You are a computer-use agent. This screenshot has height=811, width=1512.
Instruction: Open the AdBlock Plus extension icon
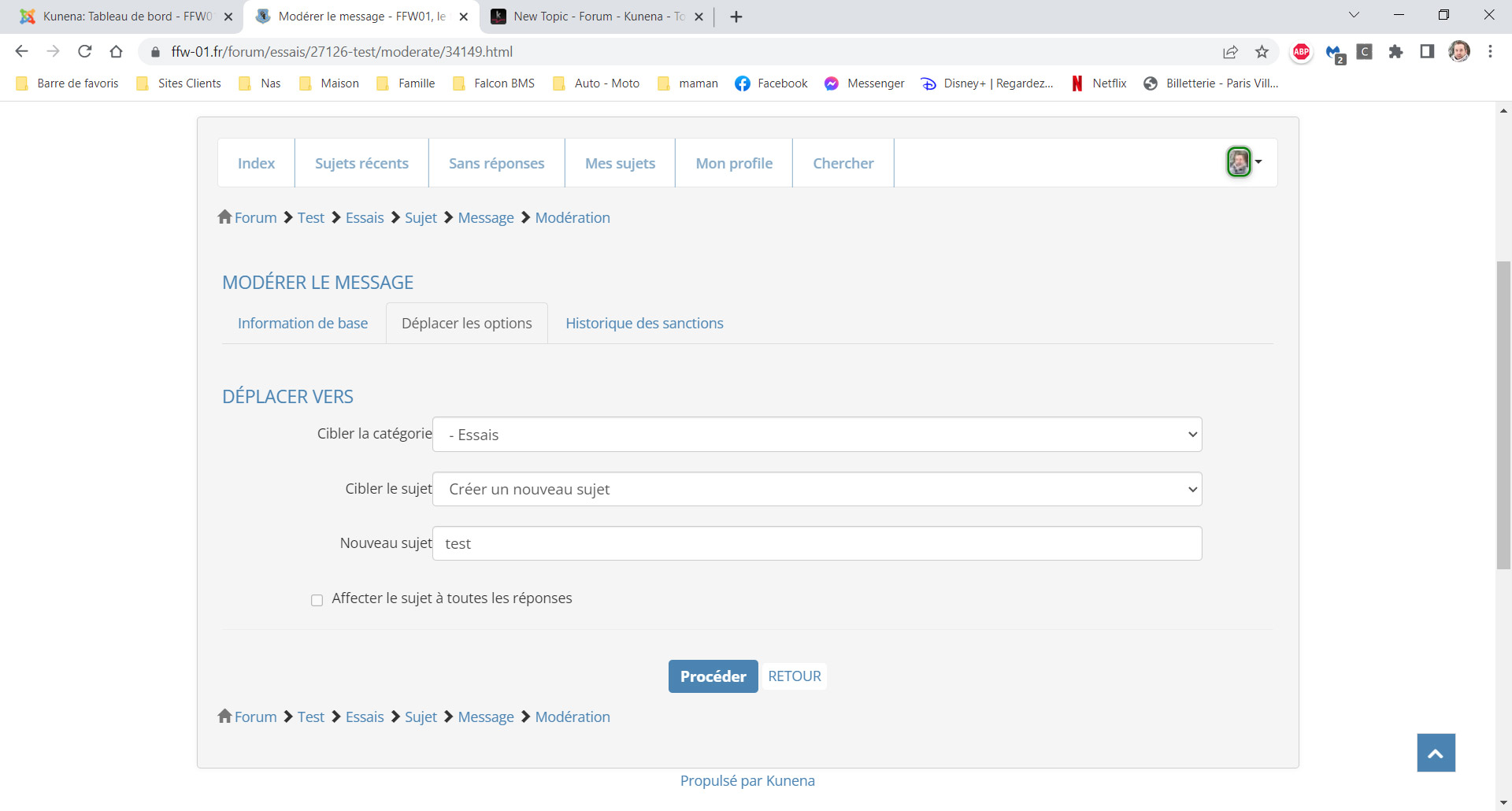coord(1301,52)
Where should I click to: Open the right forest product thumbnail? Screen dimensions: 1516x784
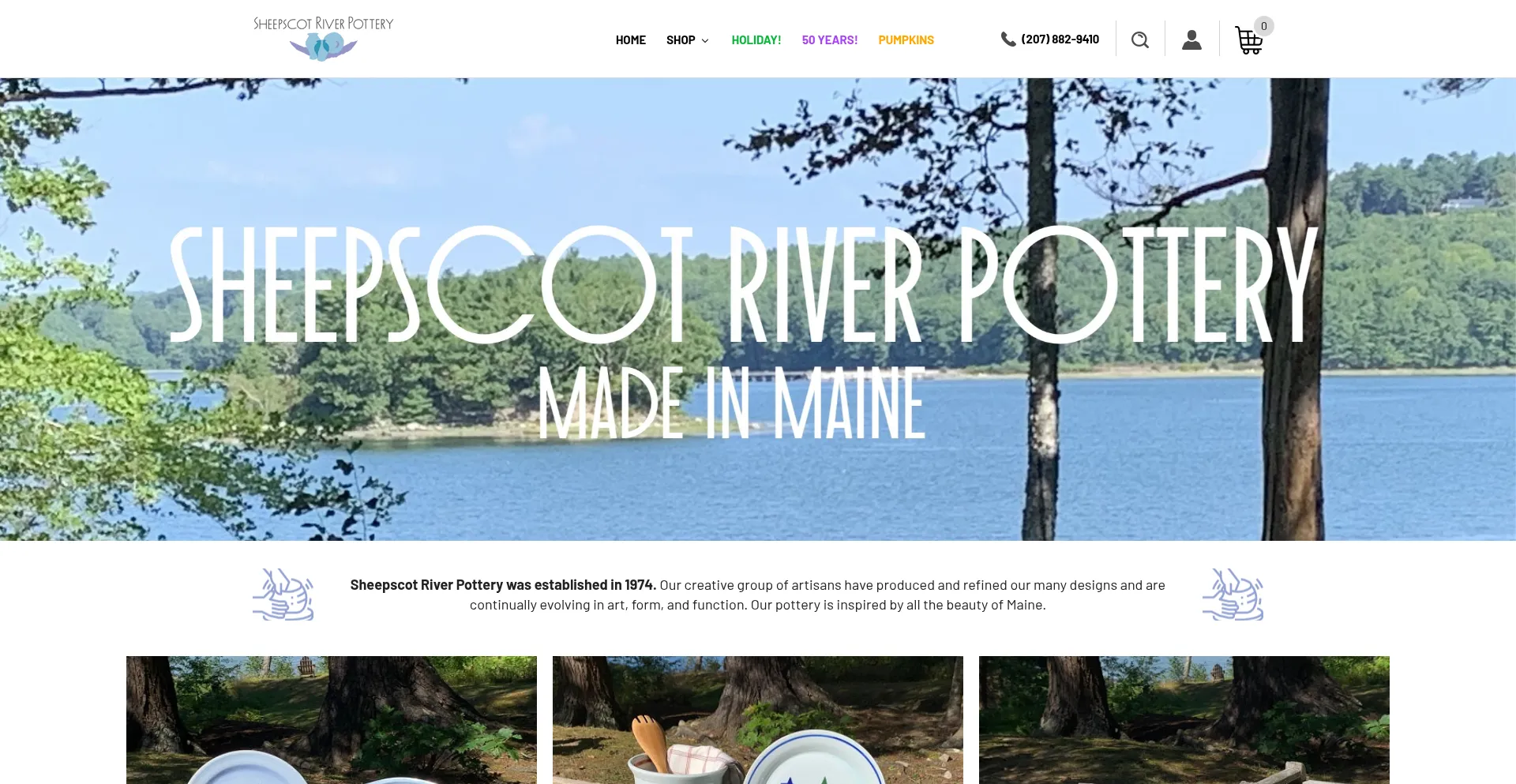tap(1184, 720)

» **Instruction**
Pull every line of text from the material above and reproduce each one without any change, leaving out the pictures.

» **Result below**
You are a computer-use agent. This screenshot has height=811, width=1512.
Instruction: Open the AdBlock Plus extension icon
coord(1301,52)
Where should I click to: Open the right forest product thumbnail? Screen dimensions: 1516x784
tap(1184, 720)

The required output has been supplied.